Ça fleure bon la nature,  ça se décline de toutes les couleurs. C’est frais, de saison, de bonne qualité. Quoi donc? Les produits du crû, pardi! En ville de Fribourg, le citoyen peut se rendre deux fois par semaine au marché (mercredi et samedi matin), dûment muni de son panier et de sa liste de courses. On imagine bien  le jeune couple adepte du bio s’y rendre ou encore l’imposante matrone, déterminée à approvisionner sa progéniture en produits sains, mais quid des étudiants…? Enquête.

«Au Tessin, on ne trouve pas tellement de marchés, alors à Fribourg, je profite de l’occasion», témoigne Giada, étudiante en bachelor. Epinglée alors qu’elle choisit ses légumes, elle précise: «J’aime bien l’ambiance,  le contact avec les vendeurs, et en plus, il y a beaucoup de choix». Claudie, étudiante en master, abonde elle aussi dans ce sens: «Faire ses courses est, selon moi, un échange réciproque sur le plan relationnel. Et c’est quelque chose que je recherche, ce contact avec une personne qui s’est donné de la peine pour produire ce qu’elle propose. Il est aussi agréable de savoir d’où viennent nos légumes.» L’étudiante en psychologie apprécie de s’aérer pour faire ses courses et non se retrouver «enfermée  dans les sous-sols mornes et déprimants d’un centre commercial».

Hélas, ce qui freine beaucoup d’étudiants, même convaincus de la qualité des produits, ce sont les horaires. Mercredi matin, beaucoup sont en cours. «À l’Ecole d’Ingénieurs (ndrl située au fond du Boulevard de Pérolles), on finit à 11h50. Même en prenant le bus, ce n’est pas possible d’arriver avant midi à la place Python» regrette Maxime Roten, qui avoue avoir beaucoup fréquenté les marchés au Valais grâce à sa mère. Tandis que pour Bianca, étudiante en politique économique et sociale, le problème est autre. Comme elle rentre pratiquement tous les week-ends en Thurgovie, impossible de se rendre au marché le samedi.

Du côté des producteurs, le flou règne concernant la clientèle jeune. Pour certains, c’est sûr, il y a une nette augmentation de la fréquentation, tandis que d’autres déplorent justement le contraire. Ainsi, un poissonnier témoigne positivement: «Ces dernières années, j’ai remarqué qu’il y avait de plus en plus de personnes âgées de moins de vingt-cinq ans fréquentant le marché, surtout le samedi matin», explique-t-il entre deux clients. Le pauvre n’a pas le temps d’en dire plus car son stand est littéralement pris d’assaut; les amateurs de truite fumée se sont apparemment donné le mot.
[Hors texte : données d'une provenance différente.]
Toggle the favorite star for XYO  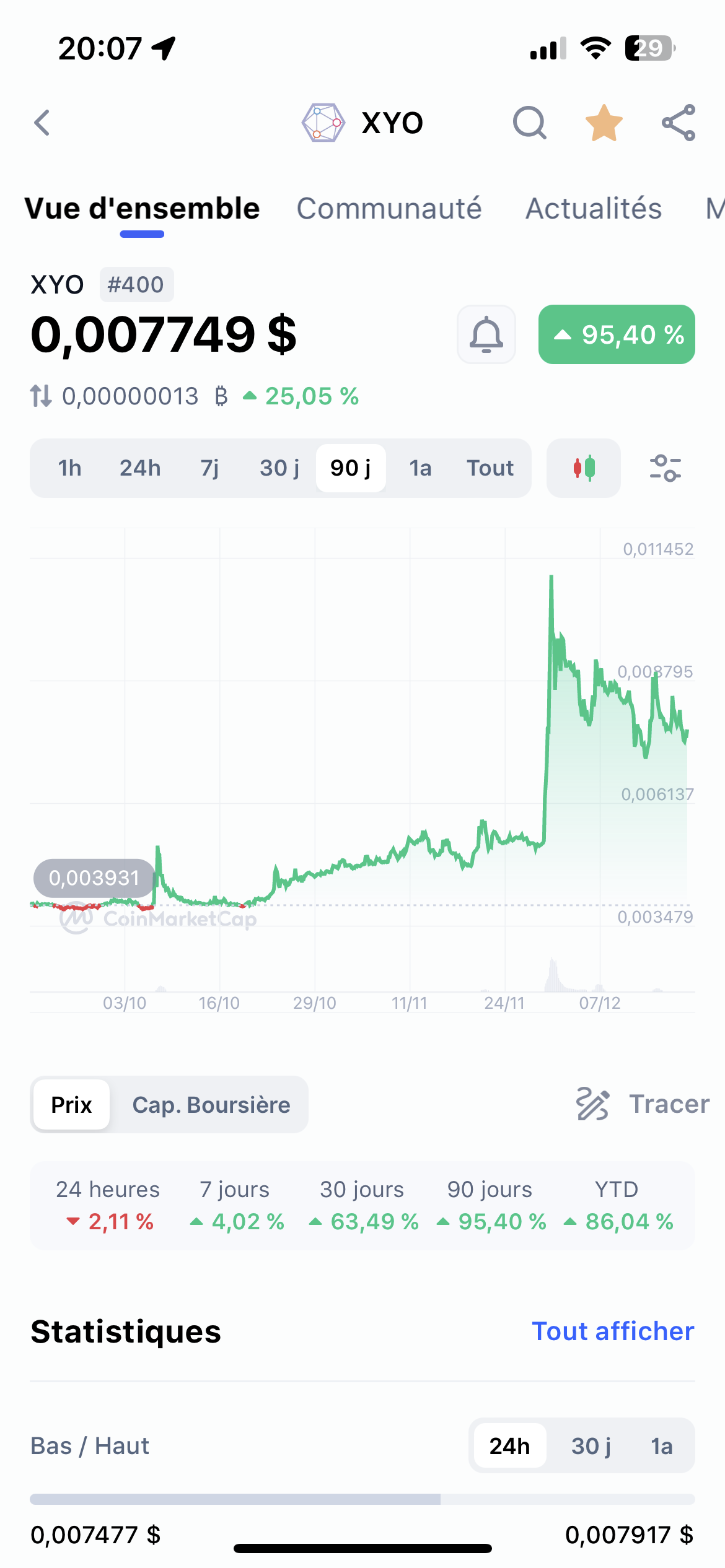tap(604, 123)
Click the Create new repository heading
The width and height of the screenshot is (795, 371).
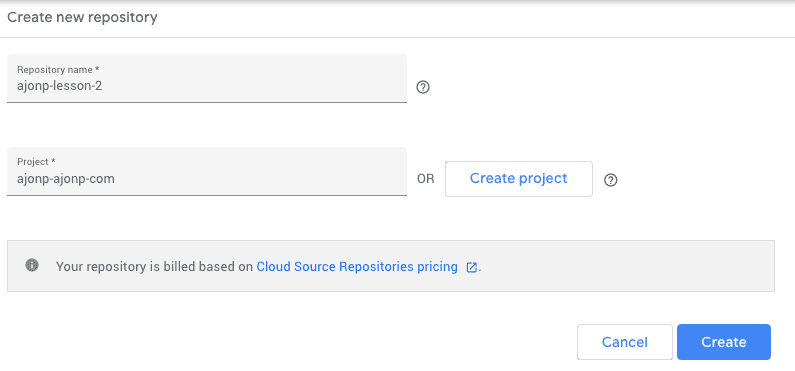pyautogui.click(x=82, y=18)
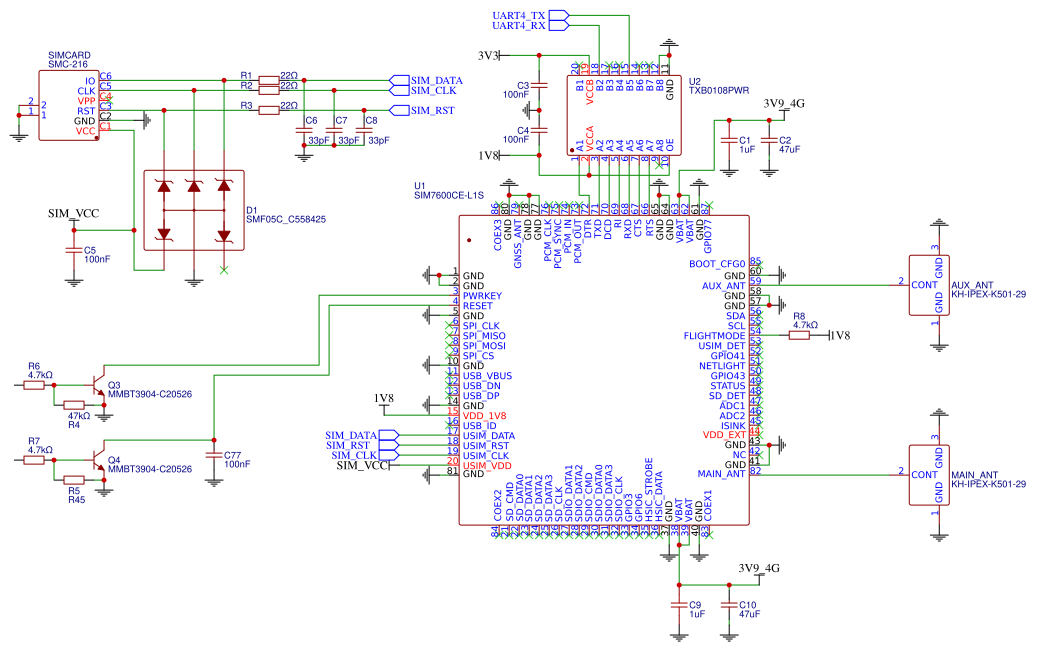
Task: Select capacitor C77 100nF
Action: 213,453
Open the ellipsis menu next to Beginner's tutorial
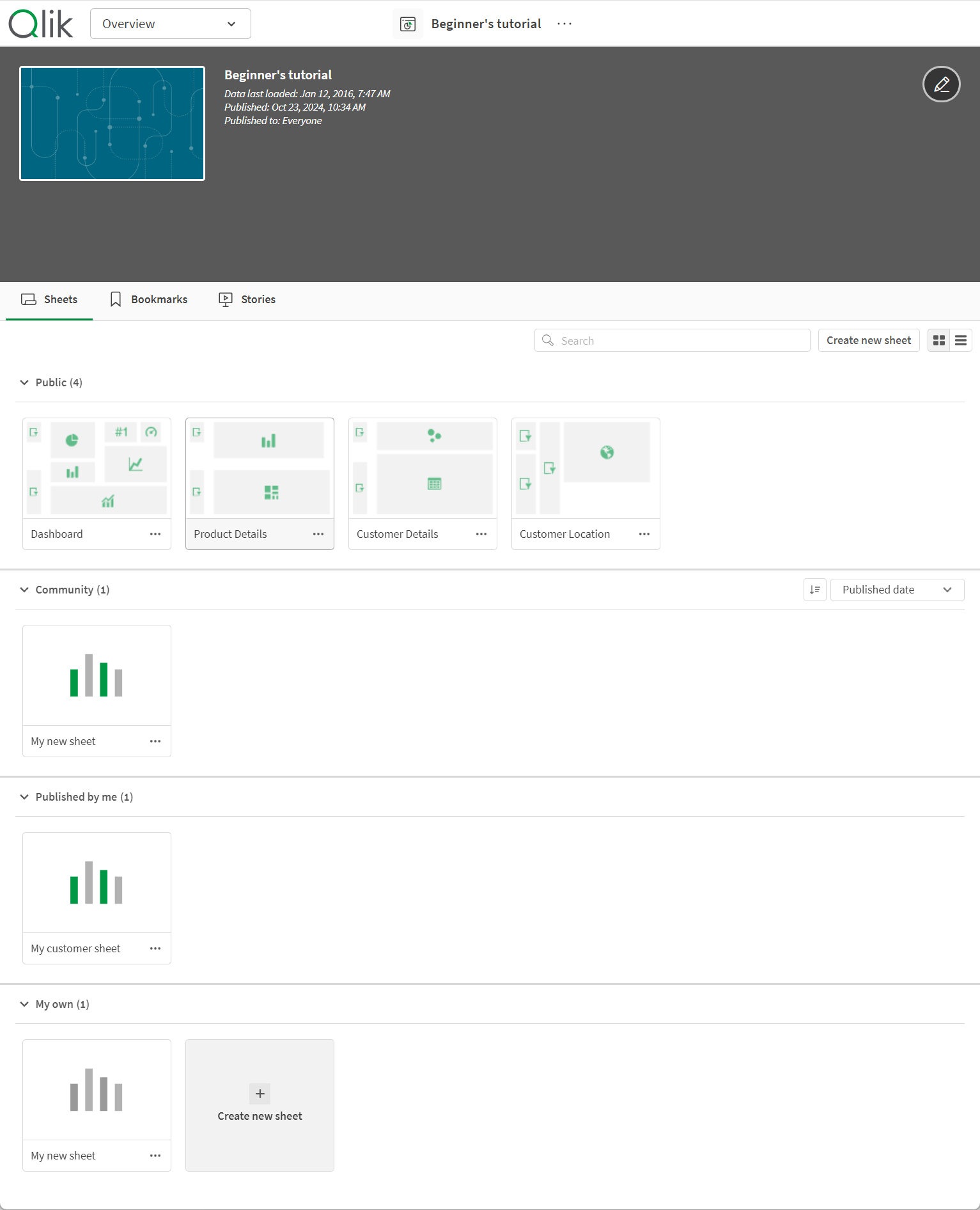 pos(564,24)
Plus loin, un boulanger environné d’un délicieux arôme du pain chaud avoue, quant à lui, ne rien avoir remarqué de spécial. De toute façon, ajoute-t-il, «la moyenne d’âge de ses clients habituels est assez élevée». Il rigole tout de même en racontant que les week-ends, il voit parfois débarquer des fêtards, l’œil encore vitreux, se sacrifiant pour ramener des croissants à leur bande de potes.

Autre manière d’être en contact avec le marché: se trouver derrière le comptoir. C’est le cas de l’équipe d’Anne-Marie Pradervon, composée uniquement de jeunes. La pimpante productrice peut s’enorgueillir d’une organisation à toutes épreuves: «J’ai environ douze jeunes pour la vente. Ils effectuent un système de rotations et si quelqu’un a un empêchement, il s’arrange au sein de l’équipe.» Et elle ne tarit pas d’éloges: «C’est une jeunesse formidable. J’admire toujours la mémoire des chiffres et les connaissances qu’ils ont».

Armée dans grand couteau prête à éventrer une grosse citrouille orange, l’une des employées se prête volontiers au jeu des questions-réponses. Sa situation est un peu compliquée mais elle l’assume avec le sourire «Je suis étudiante en architecture du paysage à Genève et habite à Payerne. Je cherchais un petit boulot, j’ai trouvé le marché à Fribourg, aussi parce que les horaires me convenaient bien. Ça n’occupe que les samedi matin, et en plus, on est bien payé». Même si elle reconnaît que par  des temps polaires – comme celui qui règne ce matin-là – le coin est «un peu mort», elle dit  apprécier la chaleur humaine qui compense largement le froid ambiant: «le contact avec les gens et un des aspects sympathiques de ce petit job».

Comme pour confirmer ces dires, une musique de violon s’élève au loin. La mélodie légère et enjouée donne un coup de fouet en ce début de week-end. C’est sûr, le marché de Fribourg n’est pas le souk ou l’une de ces grandes foires typiques du Moyen Âge, mais c’est une occasion de faire ses courses autrement… et d’avoir bonne conscience après!